Because of its importance in mathematics, there is much attention on the
well-posedness of the micropolar fluid flows \cite{CM,GR,Lu}. In
particular, when there is full dissipation, Lukaszewicz \cite{Lu}
examined the global well-posedness of smooth solution to the 2D
micropolar fluid flows \eqref{1.1}. A more explicit existence and
uniqueness result which is based on the decay estimates of the
linearized equations is recently investigated in Dong and Chen
\cite{DC2}. When there is partial dissipation, the issue on global
regularity becomes more difficult.
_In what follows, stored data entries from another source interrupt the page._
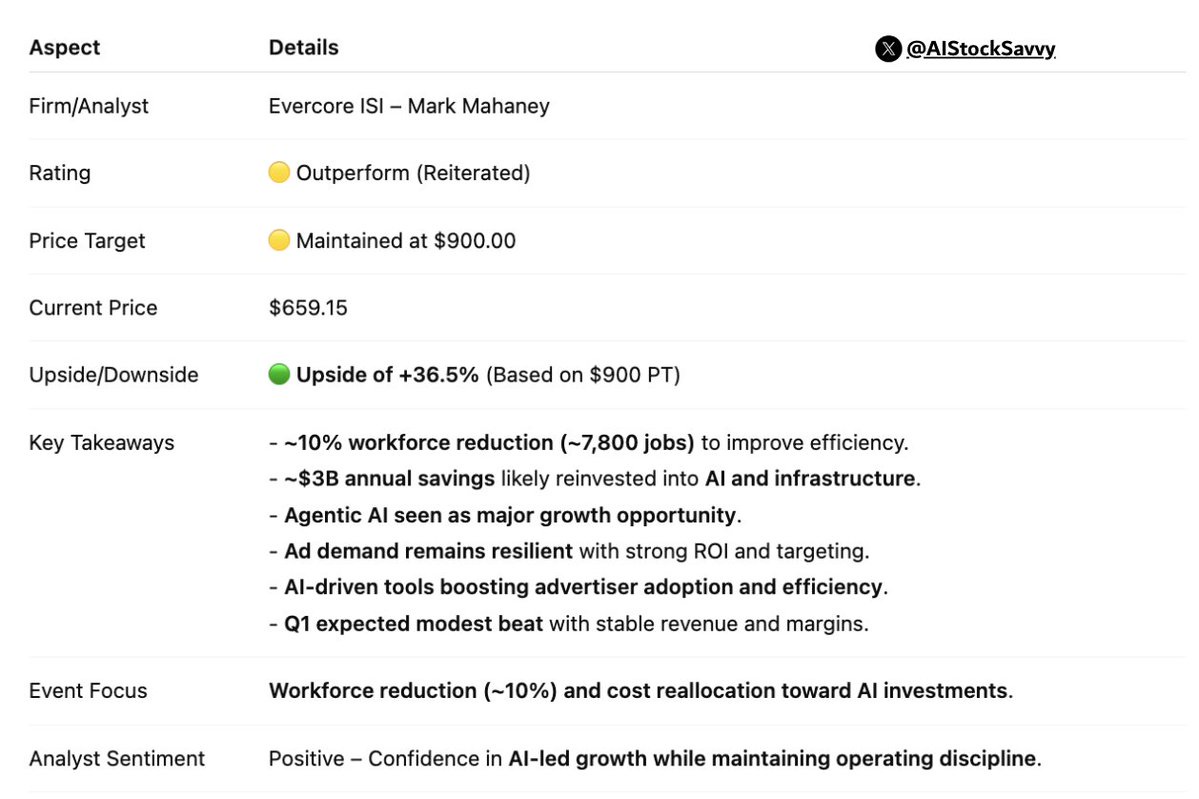This screenshot has width=1199, height=799.
Task: Click the X logo icon
Action: click(x=888, y=49)
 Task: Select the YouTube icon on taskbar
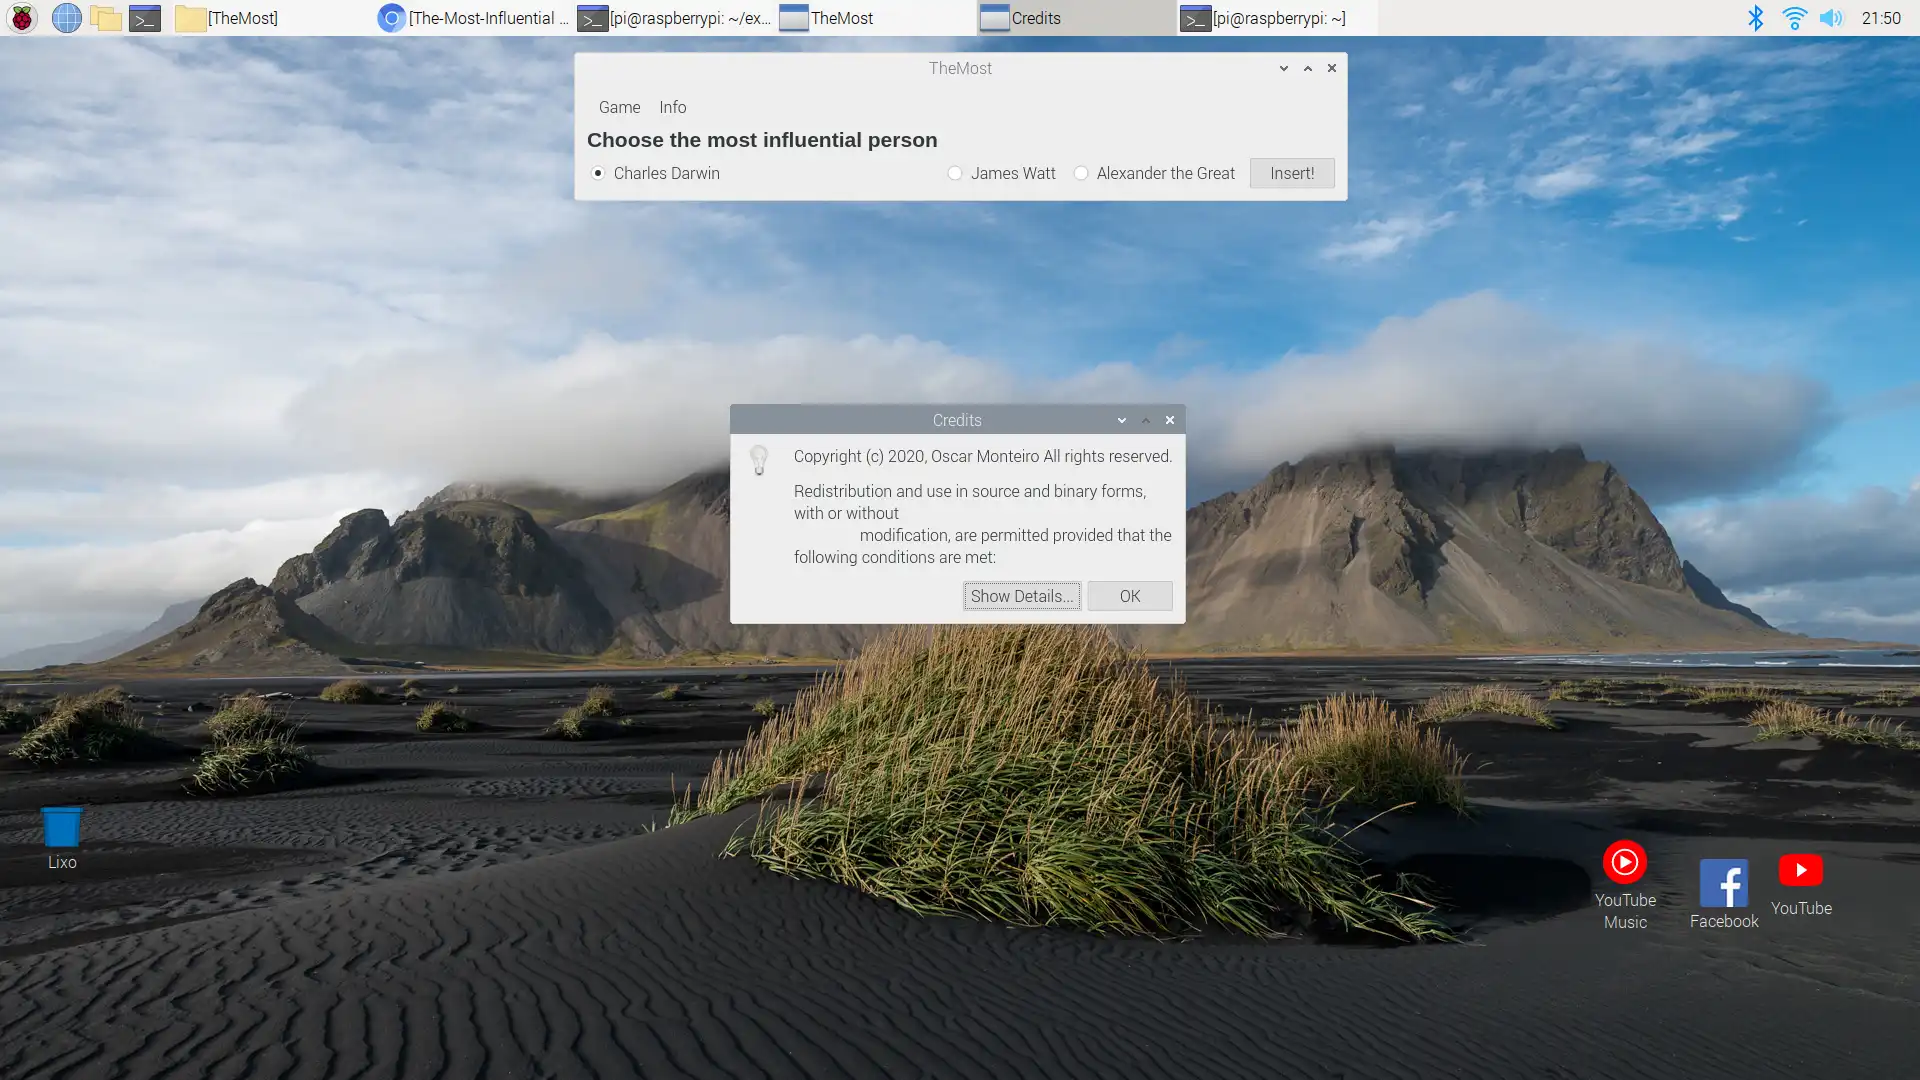click(x=1800, y=872)
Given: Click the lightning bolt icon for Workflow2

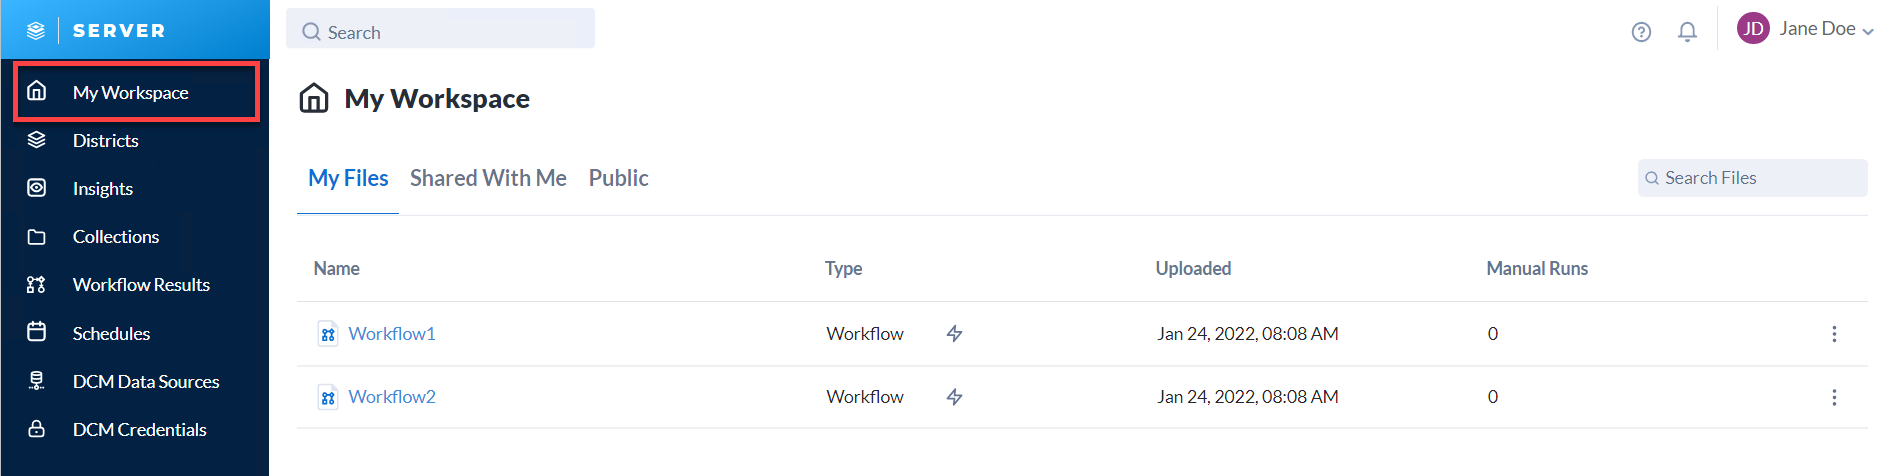Looking at the screenshot, I should pyautogui.click(x=955, y=397).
Due to some new observation, Dong
and Zhang \cite{DZ} recently obtained the global existence and
uniqueness of classic solution of micropolar fluid flows
\eqref{1.1} with only velocity dissipation $ \Delta u$.
Xue\cite{Xue} also examined the well-posedness of the micropolar
fluid flows \eqref{1.1} with only velocity dissipation $ \Delta u$
under the Besov space framework. Yamaziki\cite{Ya} futher extended
the results of above the results to the magneto-micropolar
equations. Chen\cite{Chen} examined the existence and uniqueness of
smooth solution of micropolar fluid flows \eqref{1.1} with partial
dissipation $(\partial_{yy}u,\partial_{xx}w)$. Very recently, Dong,
Li and Wu \cite{DLW} proved the global well-posedness of 2D
micropolar fluid flows \eqref{1.1} with only angular viscosity
dissipation $ \Delta w$. One may also refer to some important and
interesting results of the 2D fluid dynamical models with partial
dissipation such as the 2D Boussinesq equations \cite{CW,Chae,HL,Xu}
and the 2D magnetohydrodynamic (MHD) equations \cite{CWY,CW11}.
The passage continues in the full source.